ENTRIES SHOWN START

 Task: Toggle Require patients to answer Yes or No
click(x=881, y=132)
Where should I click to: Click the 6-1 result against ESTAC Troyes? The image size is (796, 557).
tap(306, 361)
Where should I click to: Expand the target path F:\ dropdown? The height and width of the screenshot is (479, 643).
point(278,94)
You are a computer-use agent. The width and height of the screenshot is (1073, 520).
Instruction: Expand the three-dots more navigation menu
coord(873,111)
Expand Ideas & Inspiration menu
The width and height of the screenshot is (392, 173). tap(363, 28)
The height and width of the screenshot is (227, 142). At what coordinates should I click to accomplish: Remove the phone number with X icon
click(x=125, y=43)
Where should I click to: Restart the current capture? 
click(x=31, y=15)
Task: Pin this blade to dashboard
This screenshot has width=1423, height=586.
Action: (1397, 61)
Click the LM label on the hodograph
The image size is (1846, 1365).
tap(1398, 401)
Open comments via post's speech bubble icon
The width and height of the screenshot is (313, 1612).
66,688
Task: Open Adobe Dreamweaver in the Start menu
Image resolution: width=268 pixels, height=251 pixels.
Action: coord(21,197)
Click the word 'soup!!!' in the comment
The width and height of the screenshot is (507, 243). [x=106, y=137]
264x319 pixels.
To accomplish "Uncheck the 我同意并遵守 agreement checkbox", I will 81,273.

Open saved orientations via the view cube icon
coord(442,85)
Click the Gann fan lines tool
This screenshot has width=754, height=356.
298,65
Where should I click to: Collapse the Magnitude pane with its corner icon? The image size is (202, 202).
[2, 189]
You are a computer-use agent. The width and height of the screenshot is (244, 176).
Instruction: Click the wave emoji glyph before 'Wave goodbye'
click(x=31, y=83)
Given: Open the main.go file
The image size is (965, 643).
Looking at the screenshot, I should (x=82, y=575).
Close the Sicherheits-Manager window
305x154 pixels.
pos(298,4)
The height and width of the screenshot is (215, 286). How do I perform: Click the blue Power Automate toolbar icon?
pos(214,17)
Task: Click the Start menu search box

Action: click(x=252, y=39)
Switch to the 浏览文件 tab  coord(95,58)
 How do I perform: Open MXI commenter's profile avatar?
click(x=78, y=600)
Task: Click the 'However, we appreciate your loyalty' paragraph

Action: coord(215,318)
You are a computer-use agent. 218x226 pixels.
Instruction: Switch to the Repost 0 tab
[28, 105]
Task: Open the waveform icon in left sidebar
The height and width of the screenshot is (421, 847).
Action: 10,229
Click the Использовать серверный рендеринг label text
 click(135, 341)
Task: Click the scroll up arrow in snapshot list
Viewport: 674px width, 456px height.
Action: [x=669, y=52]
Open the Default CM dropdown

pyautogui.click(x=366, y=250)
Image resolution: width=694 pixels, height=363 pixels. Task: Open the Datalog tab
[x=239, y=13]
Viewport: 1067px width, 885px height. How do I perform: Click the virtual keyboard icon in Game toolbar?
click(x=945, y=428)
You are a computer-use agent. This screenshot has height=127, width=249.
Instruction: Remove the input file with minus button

ENTRIES SHOWN END

• _TASK GOAL_: The full listing must be retyped exactly as it stands.

• _OUTPUT FOR THIS EXERCISE_:
 Task: Toggle Require patients to answer Yes or No
click(x=881, y=132)
Where should I click to: Click the 6-1 result against ESTAC Troyes? The image size is (796, 557).
tap(306, 361)
Where should I click to: Expand the target path F:\ dropdown? The height and width of the screenshot is (479, 643).
point(278,94)
You are a computer-use agent. The width and height of the screenshot is (1073, 520).
Instruction: Expand the three-dots more navigation menu
coord(873,111)
Expand Ideas & Inspiration menu
The width and height of the screenshot is (392, 173). tap(363, 28)
The height and width of the screenshot is (227, 142). At what coordinates should I click to accomplish: Remove the phone number with X icon
click(x=125, y=43)
Where should I click to: Restart the current capture? 
click(x=31, y=15)
Task: Pin this blade to dashboard
This screenshot has width=1423, height=586.
Action: (1397, 61)
Click the LM label on the hodograph
The image size is (1846, 1365).
tap(1398, 401)
Open comments via post's speech bubble icon
The width and height of the screenshot is (313, 1612).
66,688
Task: Open Adobe Dreamweaver in the Start menu
Image resolution: width=268 pixels, height=251 pixels.
Action: coord(21,197)
Click the word 'soup!!!' in the comment
The width and height of the screenshot is (507, 243). [x=106, y=137]
264x319 pixels.
To accomplish "Uncheck the 我同意并遵守 agreement checkbox", I will 81,273.

Open saved orientations via the view cube icon
coord(442,85)
Click the Gann fan lines tool
This screenshot has width=754, height=356.
298,65
Where should I click to: Collapse the Magnitude pane with its corner icon? The image size is (202, 202).
[2, 189]
You are a computer-use agent. The width and height of the screenshot is (244, 176).
Instruction: Click the wave emoji glyph before 'Wave goodbye'
click(x=31, y=83)
Given: Open the main.go file
The image size is (965, 643).
Looking at the screenshot, I should (x=82, y=575).
Close the Sicherheits-Manager window
305x154 pixels.
pos(298,4)
The height and width of the screenshot is (215, 286). How do I perform: Click the blue Power Automate toolbar icon?
pos(214,17)
Task: Click the Start menu search box

Action: click(x=252, y=39)
Switch to the 浏览文件 tab  coord(95,58)
 How do I perform: Open MXI commenter's profile avatar?
click(x=78, y=600)
Task: Click the 'However, we appreciate your loyalty' paragraph

Action: coord(215,318)
You are a computer-use agent. 218x226 pixels.
Instruction: Switch to the Repost 0 tab
[28, 105]
Task: Open the waveform icon in left sidebar
The height and width of the screenshot is (421, 847).
Action: 10,229
Click the Использовать серверный рендеринг label text
 click(135, 341)
Task: Click the scroll up arrow in snapshot list
Viewport: 674px width, 456px height.
Action: [x=669, y=52]
Open the Default CM dropdown

pyautogui.click(x=366, y=250)
Image resolution: width=694 pixels, height=363 pixels. Task: Open the Datalog tab
[x=239, y=13]
Viewport: 1067px width, 885px height. How do I perform: Click the virtual keyboard icon in Game toolbar?
click(x=945, y=428)
You are a computer-use agent. This screenshot has height=127, width=249.
Instruction: Remove the input file with minus button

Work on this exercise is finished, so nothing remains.